═══ TEKSTFRAGMENT ═══

A-G Ettema concludeert over een zogenoemd belastingbesparend schoonmaakmodel dat bij het gerechtshof ’s-Hertogenbosch op de klippen is gelopen. In cassatie zijn drie kwestie aan de orde: (i) de uitleg van het vereiste van verwevenheid in organisatorisch opzicht voor de fiscale eenheid omzetbelasting, (ii) de bescherming die een belastingplichtige kan ontlenen aan een beschikking fiscale eenheid en (iii) de toepasselijkheid van de verleggingsregeling voor onderaanneming bij werken van stoffelijke aard met betrekking tot onroerende zaken.
De belanghebbende in deze zaak verleent zorgondersteunende en facilitaire diensten aan een ziekenhuis dat via een tussenhoudstervennootschap 51% van haar aandelen met bijbehorende zeggenschap houdt. De overige 49% van de aandelen zijn in handen van de aandeelhouder van het schoonmaakbedrijf dat beheerdiensten aan belanghebbende verleent. Tussen genoemde partijen is onder meer een aandeelhoudersovereenkomst gesloten waarin belanghebbende als een joint venture van het schoonmaakbedrijf en het ziekenhuis wordt aangeduid. De bestuurder van belanghebbende is tevens in dienst bij het ziekenhuis als Manager Service-eenheid Facilitair bedrijf.

═══

OPDRACHT:
Haal uit het tekstfragment over de fiscale eenheid woord voor woord het stuk dat begint bij "A-G Ettema concludeert" en eindigt bij "tot onroerende zaken.".

═══ GEGEVENS ═══

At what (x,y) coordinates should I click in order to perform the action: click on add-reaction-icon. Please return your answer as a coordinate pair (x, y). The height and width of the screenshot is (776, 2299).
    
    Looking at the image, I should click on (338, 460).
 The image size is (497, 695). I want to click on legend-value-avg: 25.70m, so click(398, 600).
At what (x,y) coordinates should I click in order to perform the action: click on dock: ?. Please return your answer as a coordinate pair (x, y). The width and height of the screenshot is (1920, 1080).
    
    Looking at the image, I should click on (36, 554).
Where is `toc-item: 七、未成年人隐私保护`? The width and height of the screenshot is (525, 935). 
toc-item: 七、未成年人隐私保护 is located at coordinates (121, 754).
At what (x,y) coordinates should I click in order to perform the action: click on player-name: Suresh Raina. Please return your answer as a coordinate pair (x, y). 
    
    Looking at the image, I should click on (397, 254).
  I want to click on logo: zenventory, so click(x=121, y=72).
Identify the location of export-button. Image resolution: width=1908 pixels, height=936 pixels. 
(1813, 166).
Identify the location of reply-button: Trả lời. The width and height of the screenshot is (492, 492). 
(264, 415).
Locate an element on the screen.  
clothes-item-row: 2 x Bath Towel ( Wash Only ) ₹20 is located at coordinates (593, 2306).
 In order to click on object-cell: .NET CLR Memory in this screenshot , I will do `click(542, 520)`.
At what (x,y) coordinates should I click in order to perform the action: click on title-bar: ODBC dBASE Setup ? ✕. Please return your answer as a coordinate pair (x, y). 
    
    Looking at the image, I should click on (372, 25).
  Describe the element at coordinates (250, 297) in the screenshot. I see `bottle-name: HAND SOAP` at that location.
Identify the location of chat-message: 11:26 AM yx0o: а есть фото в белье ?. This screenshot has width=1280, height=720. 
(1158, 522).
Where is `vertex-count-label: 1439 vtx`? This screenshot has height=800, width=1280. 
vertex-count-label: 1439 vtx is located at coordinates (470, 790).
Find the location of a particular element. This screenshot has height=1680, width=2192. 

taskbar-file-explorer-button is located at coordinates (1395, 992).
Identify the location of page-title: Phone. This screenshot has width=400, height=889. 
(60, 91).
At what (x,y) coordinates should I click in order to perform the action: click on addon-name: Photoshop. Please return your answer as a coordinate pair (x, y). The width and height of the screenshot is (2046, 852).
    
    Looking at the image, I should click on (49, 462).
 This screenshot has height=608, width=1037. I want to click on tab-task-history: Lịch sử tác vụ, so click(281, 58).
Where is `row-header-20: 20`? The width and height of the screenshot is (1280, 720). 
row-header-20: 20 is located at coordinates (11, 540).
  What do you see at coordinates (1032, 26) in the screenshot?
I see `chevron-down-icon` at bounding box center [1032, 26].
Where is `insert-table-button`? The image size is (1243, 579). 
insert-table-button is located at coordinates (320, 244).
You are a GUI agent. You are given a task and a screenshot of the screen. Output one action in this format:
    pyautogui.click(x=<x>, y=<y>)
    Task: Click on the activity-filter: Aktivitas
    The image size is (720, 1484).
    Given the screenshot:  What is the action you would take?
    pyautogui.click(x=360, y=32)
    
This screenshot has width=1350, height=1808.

═══

ANTWOORD:
A-G Ettema concludeert over een zogenoemd belastingbesparend schoonmaakmodel dat bij het gerechtshof ’s-Hertogenbosch op de klippen is gelopen. In cassatie zijn drie kwestie aan de orde: (i) de uitleg van het vereiste van verwevenheid in organisatorisch opzicht voor de fiscale eenheid omzetbelasting, (ii) de bescherming die een belastingplichtige kan ontlenen aan een beschikking fiscale eenheid en (iii) de toepasselijkheid van de verleggingsregeling voor onderaanneming bij werken van stoffelijke aard met betrekking tot onroerende zaken.